The state may require a resolution hearing to resolve the dispute before it is turned over to a due process hearing officer.

Due Process: the Procedure

The procedure, the rights of the parents, the settlement, appeals and the timeline. These procedural elements may differ from state to state. It also includes the rights of the parents to compensation for legal representation.

Manifestation Determination

Manifestation Determination is the procedure used to decide whether a child's behavior is related to his or her disability, or can be disciplined with a suspension or an expulsion. This is done in a separate hearing, that determines if the child's placement should be changed. This does not include when drugs or weapons are part of the behavioral complaint, in which case the district can remove the student for 45 to an alternative educational placement.

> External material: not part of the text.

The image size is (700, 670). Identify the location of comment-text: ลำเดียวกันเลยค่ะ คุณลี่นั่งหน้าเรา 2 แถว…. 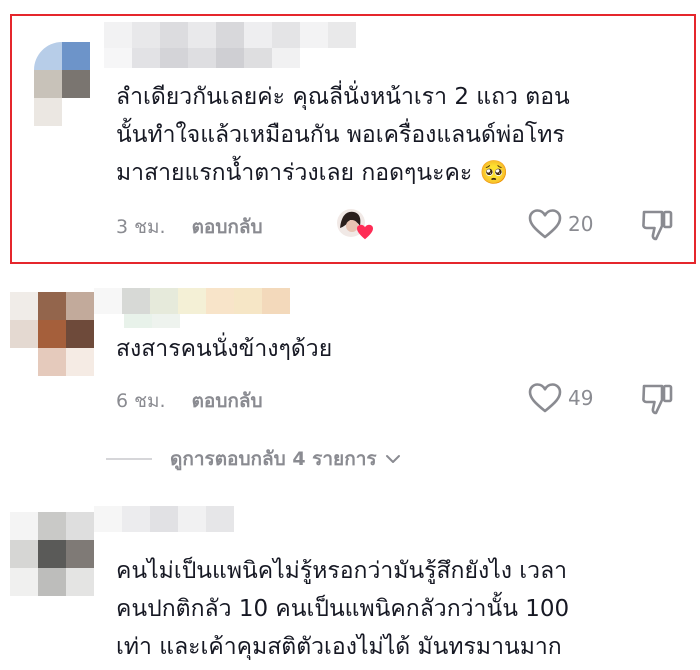
(343, 135).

Alternative Placement by the Parent

Alternative placement is when the parents choose to move their child from a public setting to a private service provider. Sometimes parents will move a child while awaiting the outcome of a due process hearing. Parents can expect reimbursement only if a hearing officer determines that the district failed to offer a Free and Appropriate Public Education. Often the term "appropriate" is the rub, since the district and parents may disagree to the extent to which the placement is in the best interest of the child, therefore "appropriate." The Procedural Safeguards will delineate the circumstances under which the family can expect to be reimbursed, or the steps of compliance which failure would prevent from receiving reimbursement.